Mira Khatun Wansa, Wansa Ismail el-Amawy or simply Wansa (1917 — June 25, 2015) was a Yazidi princess. In 1934-1938 she was the wife of Mir Sa'id Beg. Wansa was born in Tikrit and was a daughter of Ismail Beg. Her brothers were Mua'wia, Abd el-Karim and Yezid Khan.

==Biography==
In 1929, she entered American School for Girls in Beirut. In 1934, she became the fifth wife of Sa'id Beg, son of Ali Beg and Meyan Khatun in the Stone Palace in Ba'adra. Wansa gave birth to a daughter Leyla who died after one year. In 1938, Said Beg attended a meeting where Wansa's brother Yezid Khan was accused of conspiracy and marked for death.

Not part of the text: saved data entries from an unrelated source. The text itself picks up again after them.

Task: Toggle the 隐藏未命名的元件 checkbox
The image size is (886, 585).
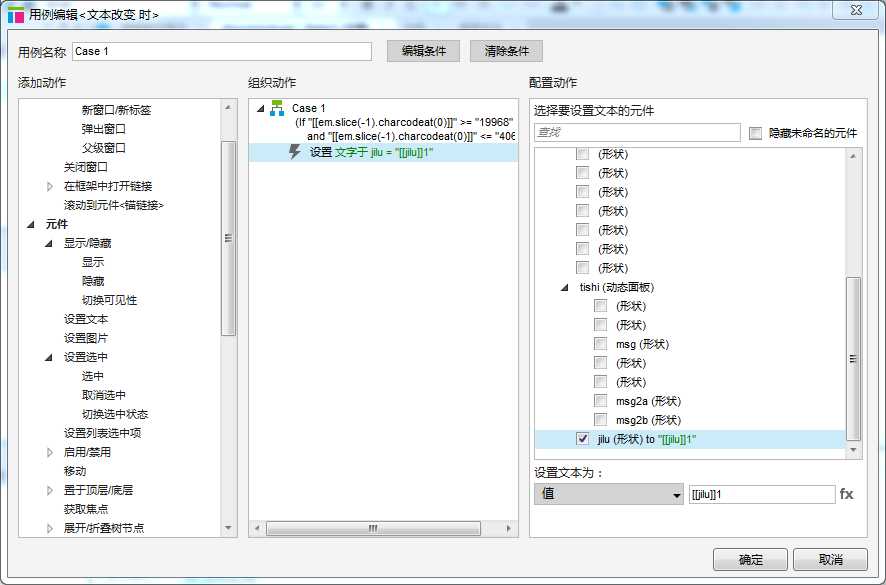Action: (x=756, y=133)
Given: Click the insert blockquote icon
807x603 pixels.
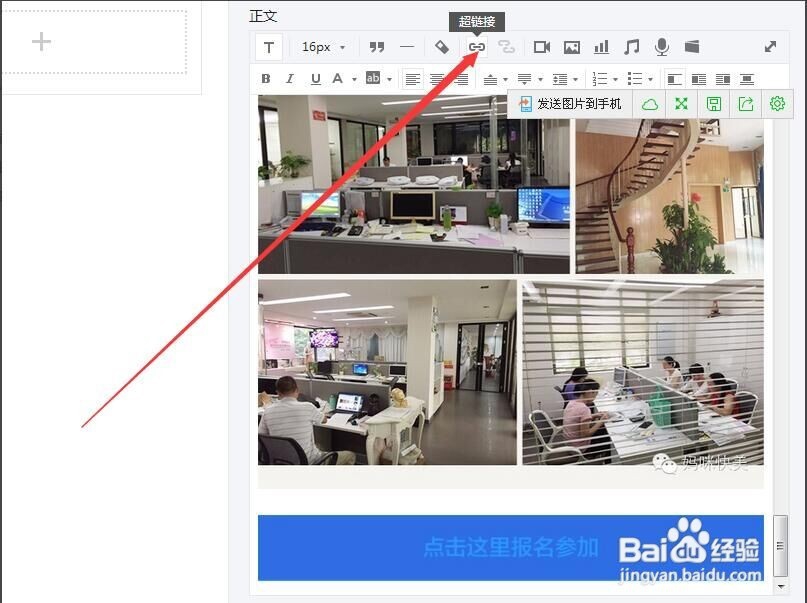Looking at the screenshot, I should point(377,46).
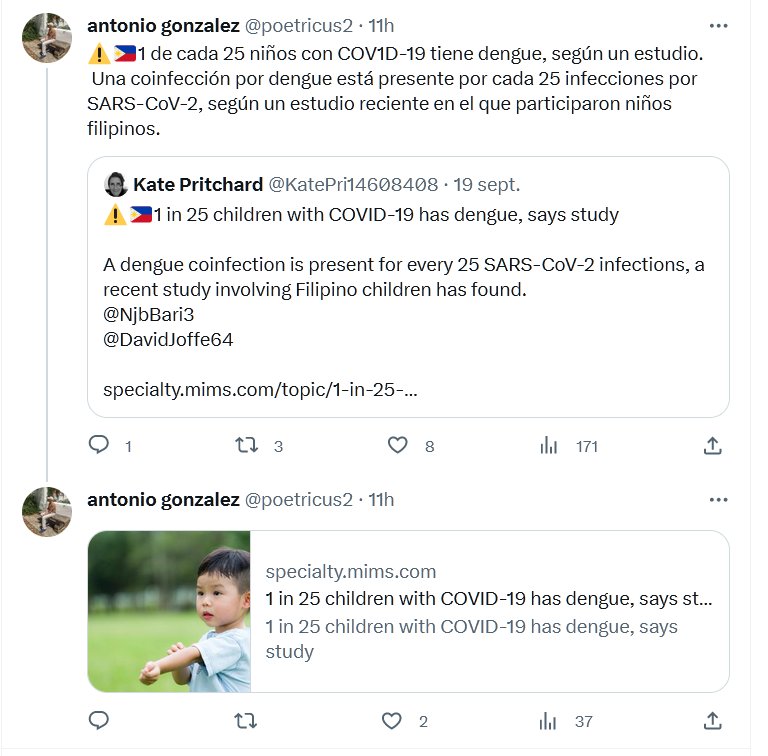Open the @DavidJoffe64 mention

tap(168, 340)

When Said Beg informed Wansa, she pulled out a revolver from beneath her pillow and said "He will hear that you have died first!". She fired multiple times, wounding her husband. In the confusion Wansa's Armenian chauffeur Hagop assisted her to escape to Mosul and then to Baghdad, where a hiding place was found for her by Hagop's family, whom Wansa's father Ismail had rescued years before. She then moved to Aleppo.

When The Second World War started, Rashid Ali al-Gaylani, who was a friend of Ismail, allowed Wansa to return to Baghdad and live under official protection. In 1947, Wansa converted to Islam and married a Syrian doctor. Wansa died in Cairo on 21 June 2015 in Cairo, Egypt.